Kharlos gave it a10:
My brother didn't like this movie, but he is the kind of moviegoer that leaves his brain in the ashtray of his car before going into the theater. His kind of movie is along the lines of Independence Day, Austin Powers, Transformers, etc... Now I enjoy wholesome tearjerkers like "Wild horses can't be broken" and action/dramas like "Flyboys" as well, but "Mulholland Drive" would not fall into a category that would be so easily labeled. As others have stated already, it's more akin to art than anything else. I have trouble simply describing the effect this movie had on me when I watched it, but I really, really liked it. After 2 viewings, I agree with the popular view on the plot: This film is an invasive look into the depths of the human mind, and it's ability to control perceived reality. A large portion of the movie (first 2 hours or so) are a fabrication of Diane's mind...a favorable re-creation of accounts and personas. If you have ever seen "The Matrix" then you will have some idea of the concept of living "as a boat in a bottle" so to speak. When the theater scene arrives, I think it is symbolic of Diane's inability to maintain the mental farce and avoid the inevitable, brutal, punishing truth of actual reality. If your friend said to you "ok, sit down silently in that chair and for the next 10 minutes, do NOT have a thought about cars" would you be able to do it? Maintaining focus on (or away from) things requires energy, and Diane finally ran out of it. After the theater scene, Diane's "matrix" comes crashing down, and she is unable to re-create it, even though she trantically tries again (when Camilla revisits her in the kitchen and at the couch). With Diane's imagination unable to get her back to her nirvana, she sees no other recourse than suicide for her miserable life. In my opinion, Mulholland Drive is one of the 5 greatest movies that I have ever seen. I'm sorry that there are those that will not enjoy it simply because it is not like 99% of the "made for tv" or "made for Hollywood" movies that are out there.
JW. gave it an8:
(8.5) Naomi Watts has been, in the last six years or so, the greatest gift to American film. She was no rookie at the time, obviously, but this was basically her coming-out party. Her performance here is cited by people like David O. Russell (I Heart Huckabees) as a casting director's equivalent of love at first sight.

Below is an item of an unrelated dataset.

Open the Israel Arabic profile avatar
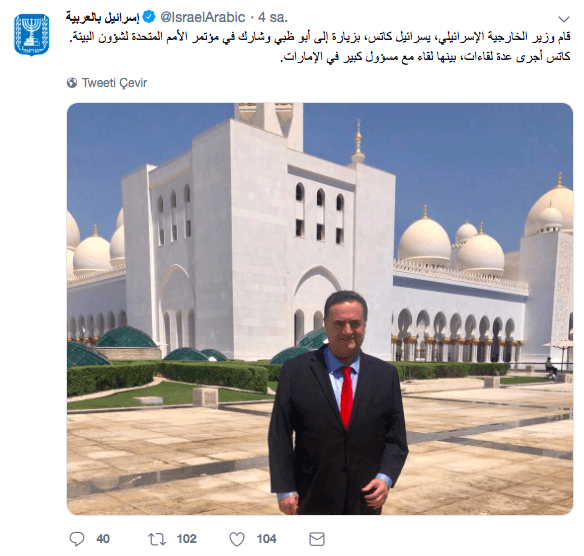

Already evident are the strengths that would make her shine brightest in everything from 21 Grams to We Don't Live Here Anymore. You can't NOT watch her. In this film - amid all the surreal emotional touchstones she hits -it is her flinch at the fateful dinner party that says everything about how far into a character she can go. Without her, Mulholland would fly totally off its rocker halfway through. As it is, you keep watching to the last freakish second. It's sure to scare the bejeezus out of you at least once.
Mike gave it a10:
I loved this movie! I walked out of the movie theater and I was amazed in what I seen. The most impressive was in how the movie was directed. Simply amazing! no wonder the director was nominated for an oscar for best director. In my opinion he should of won! After watching it 3 times I still didnt understand it, but after the 4th time everything just clicks in and it make PERFECT sense! The movie is so intresting. you keep on watching it again and again! Can't wait to see what David Lynch makes next!